今回紹介された場所は現状のままなら世界遺産に登録される可能性は低いですが、伊勢神宮は「もしかしたら?」の可能性があると思っています。

もともと世界遺産はヨーロッパ諸国の石造りの建築が前提となっており、日本をはじめとしたアジアの国々の木造建築に対しての理解度が低く、世界遺産に登録されづらい状況だったこともあります。

しかし、奈良で行われた会議により木造建築に対する保護・保全について理解を深めたことにより、世界遺産に登録されやすくなりました。

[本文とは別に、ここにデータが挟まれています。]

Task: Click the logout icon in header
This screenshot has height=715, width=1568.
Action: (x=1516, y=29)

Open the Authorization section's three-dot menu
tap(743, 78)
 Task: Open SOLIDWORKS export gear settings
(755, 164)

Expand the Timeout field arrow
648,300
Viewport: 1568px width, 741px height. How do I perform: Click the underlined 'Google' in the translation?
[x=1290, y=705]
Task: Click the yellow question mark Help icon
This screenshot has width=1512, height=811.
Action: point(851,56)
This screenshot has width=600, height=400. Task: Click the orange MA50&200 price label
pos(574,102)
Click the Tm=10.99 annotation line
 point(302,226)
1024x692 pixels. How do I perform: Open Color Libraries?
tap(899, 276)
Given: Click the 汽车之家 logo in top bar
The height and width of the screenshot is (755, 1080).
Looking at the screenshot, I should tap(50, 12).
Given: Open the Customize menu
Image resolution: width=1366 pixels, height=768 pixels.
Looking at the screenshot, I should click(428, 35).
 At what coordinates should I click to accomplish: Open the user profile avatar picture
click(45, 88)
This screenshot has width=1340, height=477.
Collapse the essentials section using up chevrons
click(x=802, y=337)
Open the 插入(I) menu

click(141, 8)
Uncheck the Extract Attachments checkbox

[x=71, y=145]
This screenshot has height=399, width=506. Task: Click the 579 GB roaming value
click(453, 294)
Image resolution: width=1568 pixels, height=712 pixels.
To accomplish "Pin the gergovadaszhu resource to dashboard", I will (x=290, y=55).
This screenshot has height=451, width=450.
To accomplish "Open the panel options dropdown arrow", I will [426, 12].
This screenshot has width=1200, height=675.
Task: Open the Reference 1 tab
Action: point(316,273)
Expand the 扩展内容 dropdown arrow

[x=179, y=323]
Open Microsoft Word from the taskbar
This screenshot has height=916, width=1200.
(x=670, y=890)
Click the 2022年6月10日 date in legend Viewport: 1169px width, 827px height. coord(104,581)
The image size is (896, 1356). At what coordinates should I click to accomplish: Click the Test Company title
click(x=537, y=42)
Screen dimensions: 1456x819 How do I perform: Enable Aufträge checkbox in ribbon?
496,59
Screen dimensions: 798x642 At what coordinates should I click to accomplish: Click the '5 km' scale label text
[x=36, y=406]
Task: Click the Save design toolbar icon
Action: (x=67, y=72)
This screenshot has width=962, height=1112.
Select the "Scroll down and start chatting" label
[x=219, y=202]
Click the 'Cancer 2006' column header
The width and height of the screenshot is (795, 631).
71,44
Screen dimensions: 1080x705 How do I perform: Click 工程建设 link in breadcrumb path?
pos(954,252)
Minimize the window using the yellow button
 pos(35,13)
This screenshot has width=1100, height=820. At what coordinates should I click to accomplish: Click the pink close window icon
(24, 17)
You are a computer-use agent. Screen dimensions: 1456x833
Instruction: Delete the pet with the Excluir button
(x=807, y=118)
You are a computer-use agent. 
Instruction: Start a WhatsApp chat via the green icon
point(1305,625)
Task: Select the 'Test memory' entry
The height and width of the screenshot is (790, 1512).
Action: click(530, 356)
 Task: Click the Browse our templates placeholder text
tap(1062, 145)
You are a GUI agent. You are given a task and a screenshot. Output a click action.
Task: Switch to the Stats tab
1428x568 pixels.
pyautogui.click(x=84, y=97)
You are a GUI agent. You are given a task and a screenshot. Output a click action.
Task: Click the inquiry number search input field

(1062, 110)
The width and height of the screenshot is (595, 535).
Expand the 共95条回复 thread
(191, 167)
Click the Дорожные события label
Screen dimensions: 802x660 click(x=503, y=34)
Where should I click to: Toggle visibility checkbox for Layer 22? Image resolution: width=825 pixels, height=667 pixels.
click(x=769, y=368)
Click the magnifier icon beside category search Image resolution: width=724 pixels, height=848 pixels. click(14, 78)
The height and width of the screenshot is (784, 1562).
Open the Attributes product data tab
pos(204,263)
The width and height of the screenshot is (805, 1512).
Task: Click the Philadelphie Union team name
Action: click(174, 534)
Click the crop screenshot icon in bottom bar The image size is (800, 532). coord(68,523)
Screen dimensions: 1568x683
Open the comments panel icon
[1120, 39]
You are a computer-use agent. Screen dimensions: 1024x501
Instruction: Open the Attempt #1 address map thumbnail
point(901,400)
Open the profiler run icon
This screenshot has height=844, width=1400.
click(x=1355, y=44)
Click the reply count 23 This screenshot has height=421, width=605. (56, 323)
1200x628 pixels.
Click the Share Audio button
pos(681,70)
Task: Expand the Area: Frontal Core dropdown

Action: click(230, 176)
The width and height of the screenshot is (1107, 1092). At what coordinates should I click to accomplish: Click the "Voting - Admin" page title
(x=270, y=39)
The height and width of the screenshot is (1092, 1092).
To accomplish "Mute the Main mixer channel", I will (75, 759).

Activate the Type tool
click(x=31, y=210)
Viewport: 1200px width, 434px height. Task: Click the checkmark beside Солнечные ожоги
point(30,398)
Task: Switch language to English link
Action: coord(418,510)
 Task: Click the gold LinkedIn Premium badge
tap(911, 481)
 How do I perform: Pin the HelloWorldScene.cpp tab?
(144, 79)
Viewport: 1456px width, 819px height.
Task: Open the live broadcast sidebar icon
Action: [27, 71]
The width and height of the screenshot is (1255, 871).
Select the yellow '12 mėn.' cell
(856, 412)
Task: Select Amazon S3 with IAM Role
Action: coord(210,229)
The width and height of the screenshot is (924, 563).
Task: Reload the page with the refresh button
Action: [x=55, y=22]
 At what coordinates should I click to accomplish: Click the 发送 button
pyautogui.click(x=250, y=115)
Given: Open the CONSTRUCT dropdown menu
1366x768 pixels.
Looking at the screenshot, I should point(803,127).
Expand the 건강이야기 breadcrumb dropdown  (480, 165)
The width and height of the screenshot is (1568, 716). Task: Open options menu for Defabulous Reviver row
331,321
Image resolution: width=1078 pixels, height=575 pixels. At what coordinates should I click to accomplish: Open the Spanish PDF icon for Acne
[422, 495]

この会議は「真正性における奈良会議」と呼ばれています

伊勢神宮は式年遷宮による建て替えが世界遺産に登録されない大きな理由です。

しかし、登録に向けた調査を行う機関(イコモス)や世界遺産委員会に式年遷宮についての理解を深めてもらい、「建て替えでも真正性に問題なし」という認識を持ってもらうことができれば可能性があがると思います。

 

まとめ

今回は世界遺産として認められない場所や建物を紹介しましたが、「世界遺産ではない=見るに値しない」ということはありません。

世界遺産の枠組みにあてはまらないだけであって、素晴らしいことには変わりません!

自分だけのお気に入り遺産「マイ遺産」に心のなかで登録してはいかがでしょうか?